What Happens When a Complaint is Filed Against You?

By: LawInfo
Most state licensing boards allow customers or patients to file complaints against a professional. There is no doubt that learning of a complaint that has been filed against you is unpleasant. However, it is important to remember that there is a wide variety of potential outcomes – ranging from an outright dismissal of the complaint to the revocation of your license. The outcome of your complaint depends, in part, on the particular allegations and on the complaint process.
Your Complaint will be Screened

Before your complaint is investigated or any potential discipline is imposed, the complaint against you will be screened by the licensing board. Some licensing boards assign the complaint to an investigator for screening and others have it screened by intake officials. Regardless of who does the screening, the complaint will be analyzed to determine if an investigation should go forward. Specifically, the screeners will determine:
  • If the subject of the complaint is within the authority of the licensing board to decide;
  • If the complaint has been filed within the statute of limitations; and
  • If the complaint would result in discipline to the licensee if everything asserted by the complainant was true. If the complaint would not result in discipline to the licensee even if all of the complaint allegations were true then there is no potential consequence to the licensee and no reason to investigate the complaint.
Your Complaint will be Investigated
If the screener determines that the licensing board has the authority to decide the complaint, that the complaint was filed within the statute of limitations, and that there is a possibility that the licensee should be disciplined then the complaint will enter the investigation stage.

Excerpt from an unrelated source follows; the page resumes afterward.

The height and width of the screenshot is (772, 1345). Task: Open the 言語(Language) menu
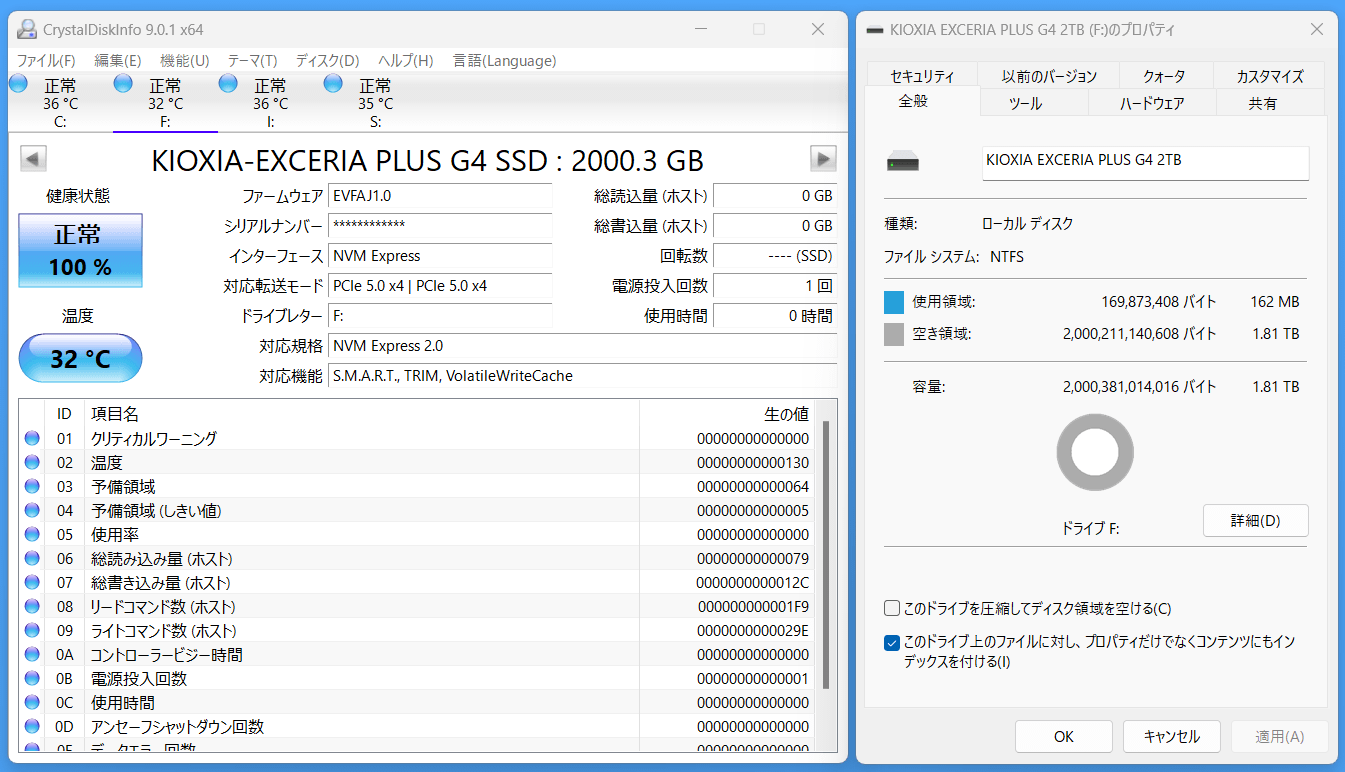pos(504,61)
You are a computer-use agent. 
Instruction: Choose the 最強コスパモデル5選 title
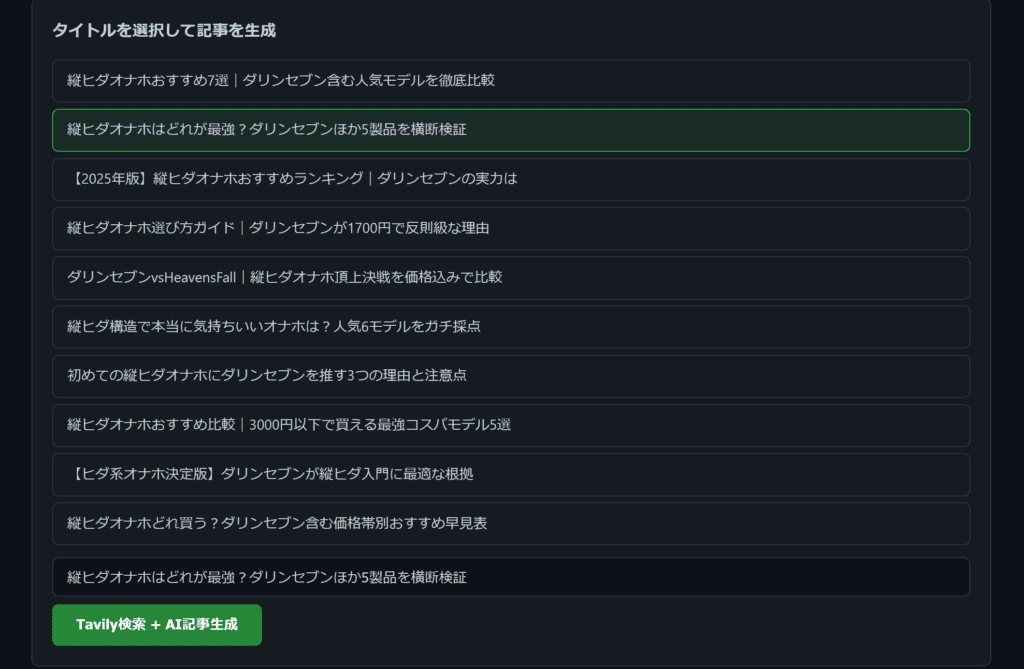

An investigator from the licensing board will request information from the complainant, the licensee, and anybody else who may have witnessed the event or have information pertinent to the event. In many cases the investigator will also require documentation about the alleged event, such as a medical file, or picture of electrical work that was completed. In some cases consent of the complainant may be necessary before documentation can be provided.
A Decision Will be Made Regarding Your Complaint
Once the investigation is complete, the licensing board will make a decision regarding your complaint. The board may dismiss the complaint, require a licensee to take corrective action, or suspend or revoke the professional’s license.
You May Have the Right to Appeal
If the investigation results provide for significant penalties against you then you may have the right to request that the licensing board review the complaint or you may be able to appeal the investigator’s decision to the state trial court.
Remember, you have the right to retain counsel at any stage of the complaint process and you have the right to ask questions of the licensing board and to provide any information that you wish for them to consider. If your case is not dismissed during the screening process then it is important to defend yourself and not to disregard the complaint – the potential outcomes are just too important to ignore.